For more fancy stuff (say, a neat slide-out drawer for the supplies, no electrics) I measure up things for sale nearby (whether recycling/charity furniture store, Big Box configurable wardrobe, or IKEA Pax) and build to those dimensions. E.g., IKEA had external drawers for Pax, 50/75/100cm and 8/16cm tall, in several finishes (now only internal ones I think); so it's trivial to build the above "box" to the surrounding dimensions, neatly drill the fixing holes needed (before assembly) and insert the rails, then slide in drawer. Or the hinged door, or plastic storage box, or whatever else you're repurposing.

09.10.2017 / 20:40

There are several different forces involved here, and you have to think about all of them.

First is the vertical force, i.e., just the weight of the shelf and its contents, pushing down. Picture holding a weight over your head. Screws and nails are quite strong against that kind of force; they won’t fail unless the force is strong enough to break them in two.

Second and third are a couple of forces that arise because the weight of the tank isn’t directly over the attachment points. They’re the big ones you have to deal with.

Imagine holding a weight in one hand with your arm stretched out horizontally. That’s a force that the brackets have to handle, and it’s much stronger than the vertical force. Those brackets are rated by the vertical force they can support. They just aren’t strong enough to handle that twisting force. If the force is too large the brackets bend. At best your shelf is no longer horizontal. At worst its contents end up on the floor.

The third also comes from that twisting: the bracket will be pulling away from the wall at the top, and that means that whatever is attaching it to the wall has to resist that outward pull, which means big screws or lots of little ones. If the force is too large the top pulls away from the wall, again dumping the contents on the floor.

09.10.2017 / 15:37
  1. If you don't care about it being fancy, I've always found a 1x6 board makes a pretty sturdy shelf. They generally don't sell those in pine, so be prepared to pay a bit more for a board. Don't cheat and buy a pressure-treated fence slat
  2. Paint the board a nice color. Since it will hold an aquarium, I would suggest a semi-gloss paint. It will resist any water spills better.
  3. Again, if you're not after fancy, use a standard shelf bracket (the ones you linked are rated for 100lbs). Because you've identified the studs, this will make your shelf sturdy. I would use only 3 brackets (skip the second from the right). #8 1.5" screws into the wall should suffice, with #8 3/4" screws to hold the shelf onto the bracket.
08.10.2017 / 18:57

When you're at the store, look for actual shelving, not just wood. There are plenty of pre-cut shelves that can handle what you want, and they look great.

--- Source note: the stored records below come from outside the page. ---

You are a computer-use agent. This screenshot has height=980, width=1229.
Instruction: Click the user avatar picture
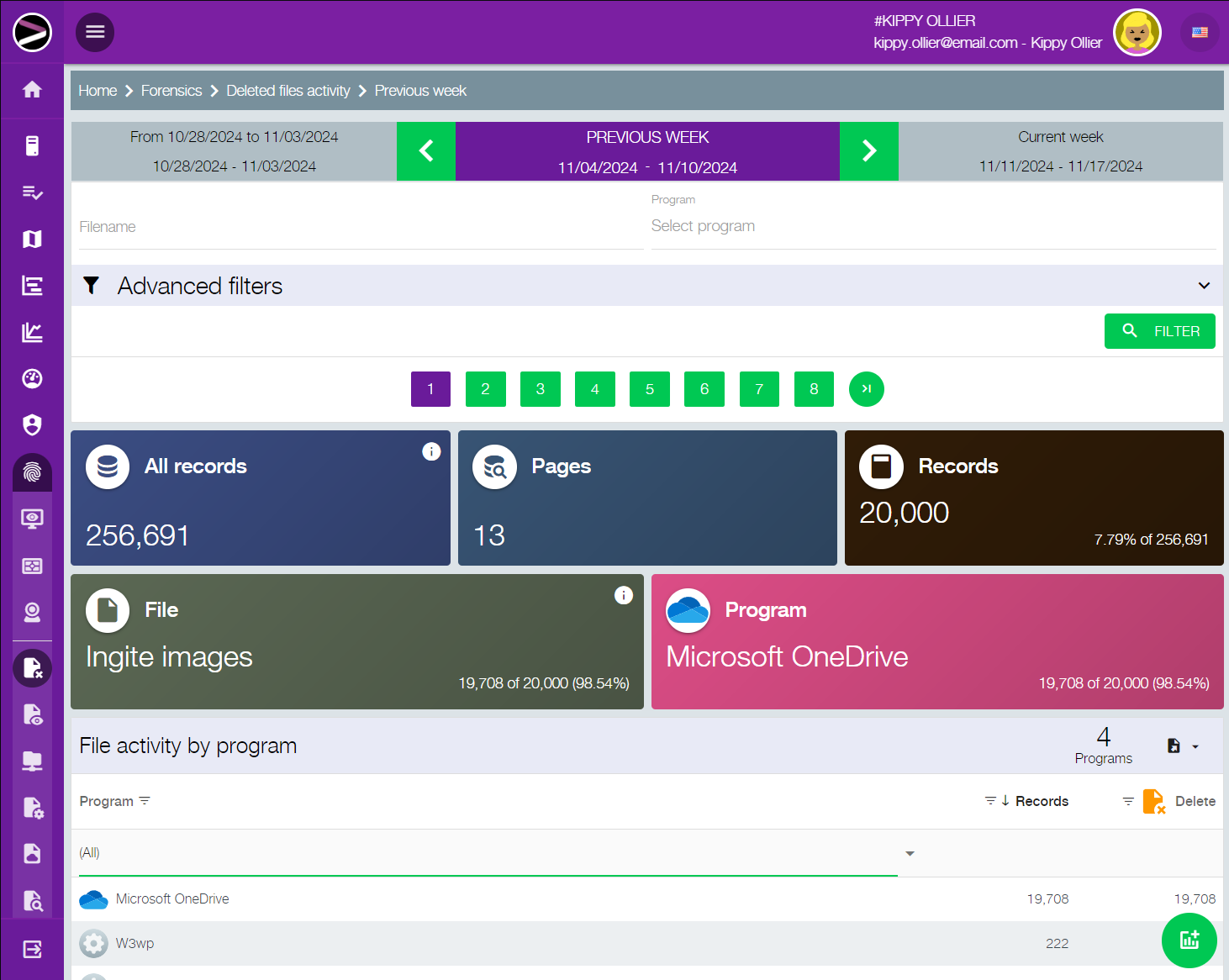(x=1137, y=33)
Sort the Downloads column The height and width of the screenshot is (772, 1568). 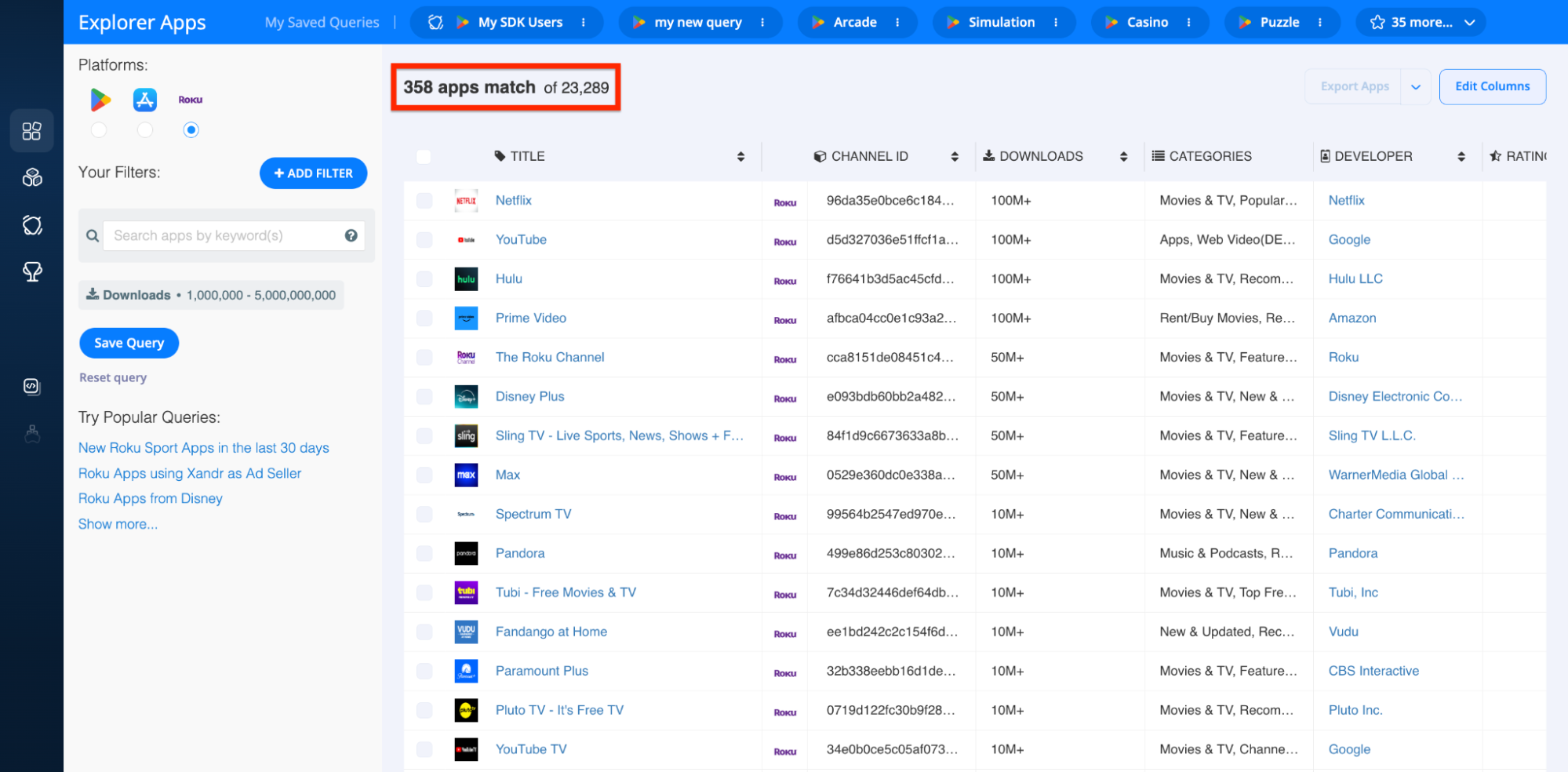coord(1123,157)
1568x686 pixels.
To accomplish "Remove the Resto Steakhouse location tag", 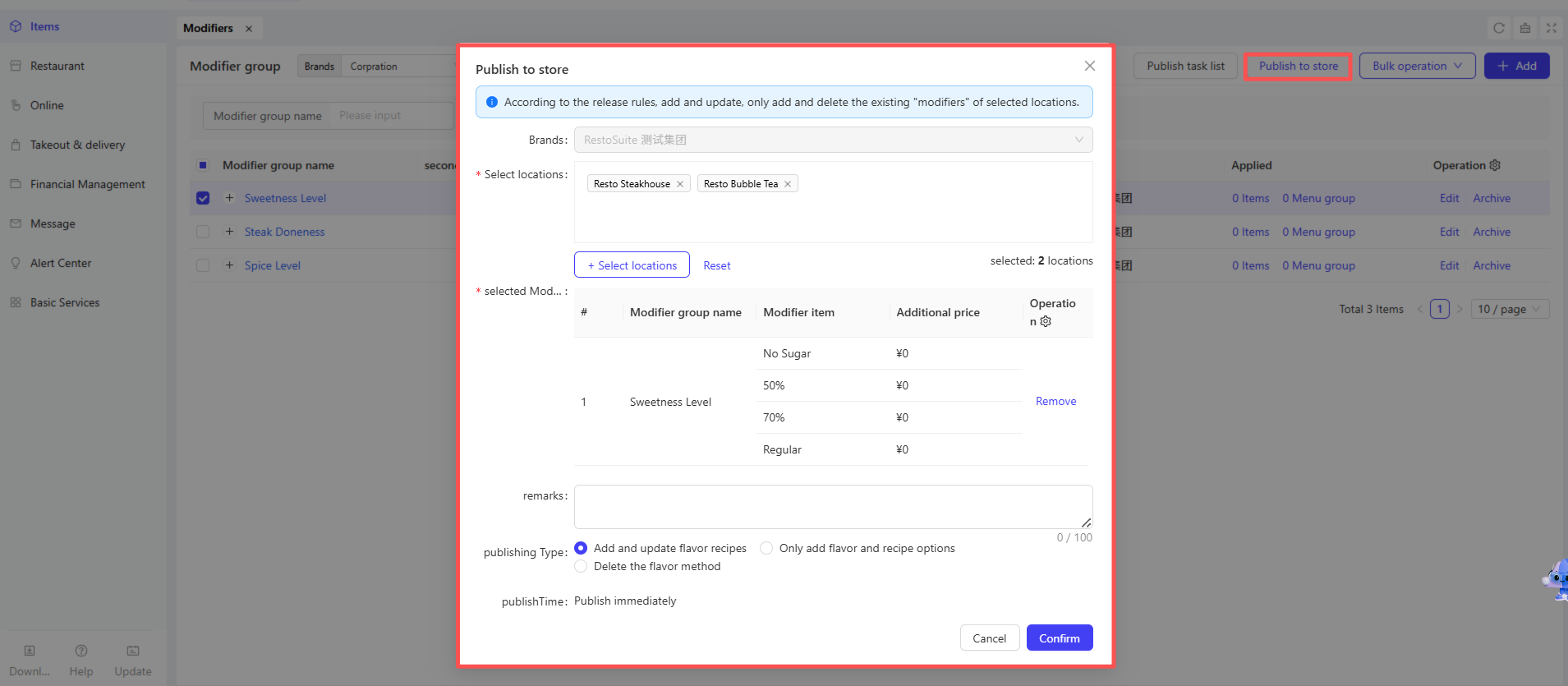I will (680, 184).
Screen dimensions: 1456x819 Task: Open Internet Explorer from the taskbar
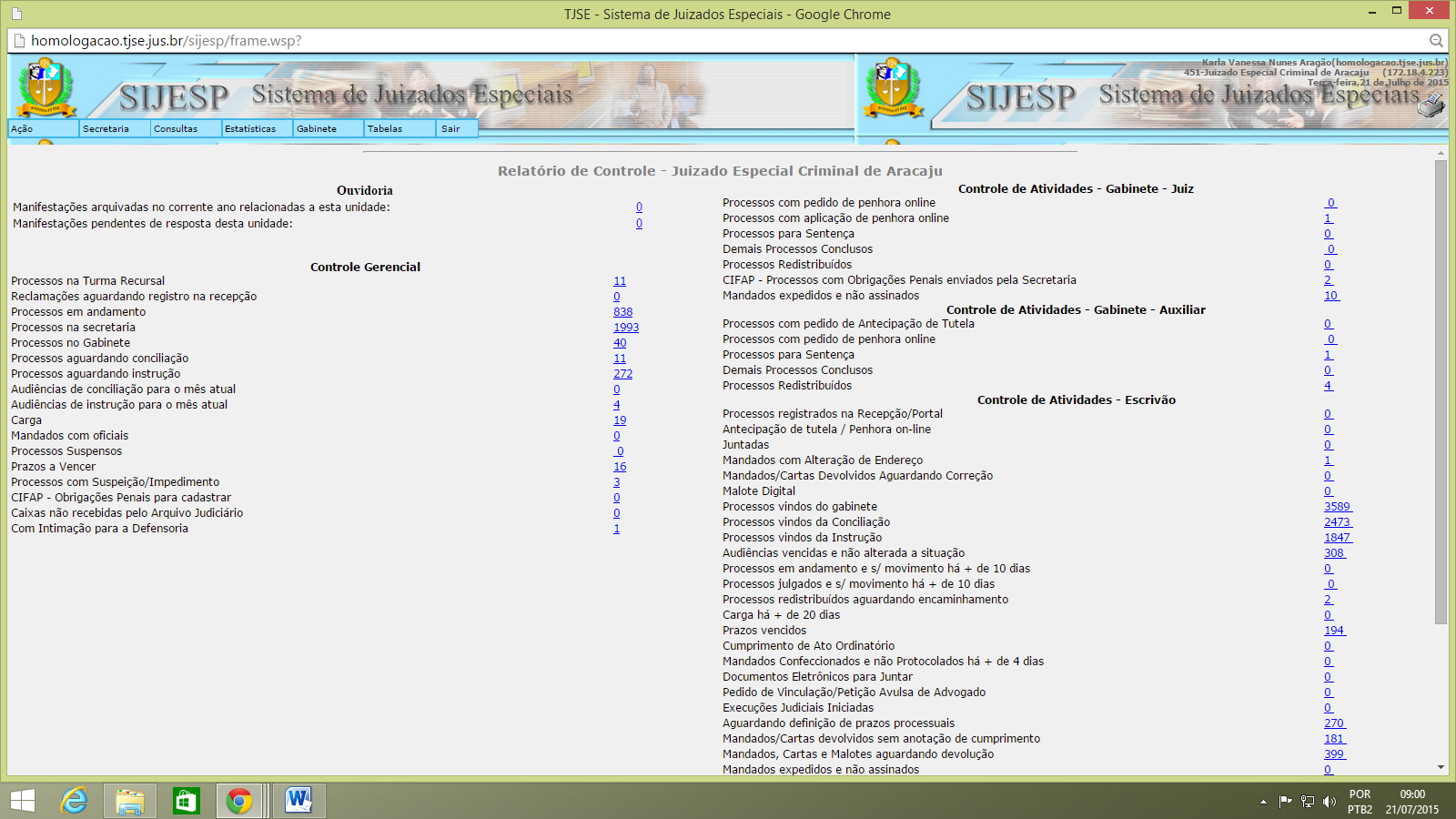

I would use a bracket more like these; http://www.homedepot.com/p/Everbilt-10-in-x-8-in-White-Medium-Duty-Shelf-Bracket-14267/206086898

Your studs SHOULD be 16" on center (from the center of each stud). 24" is usually for sheds or the like, that don't have much weight (no drywall, shelves etc). Older homes may have 24" OC, This looks like a wall that just goes to a closet, it may be spaced at 24", since it's not load bearing, and it doesn't hold siding. As for the weird spacing on the last 2, do you have power on the other side? If you do, be very careful! There will usually be boards on all four sides to support the box, sometimes there will be an extra complete stud floor-to-ceiling.

09.10.2017 / 02:14

Is there anything I'm missing? Important things to take into consideration?

A lot of great ideas and points made above, but I'd like to address this last point with a question that I didn't see asked or mentioned in any responses posted yet.

Do you live in a region that has earthquakes? If you are putting a 25lb+ object on a shelf you might want to consider what might happen if the whole house starts to shake. Perhaps some form of strap or fastener might be prudent.

12.10.2017 / 23:34

There is also the option of additionally suspending the shelf from the ceiling. The ceiling might be able to absorb higher forces than the wall. Keep in mind that you might need to re-tension even steel wires from time to time.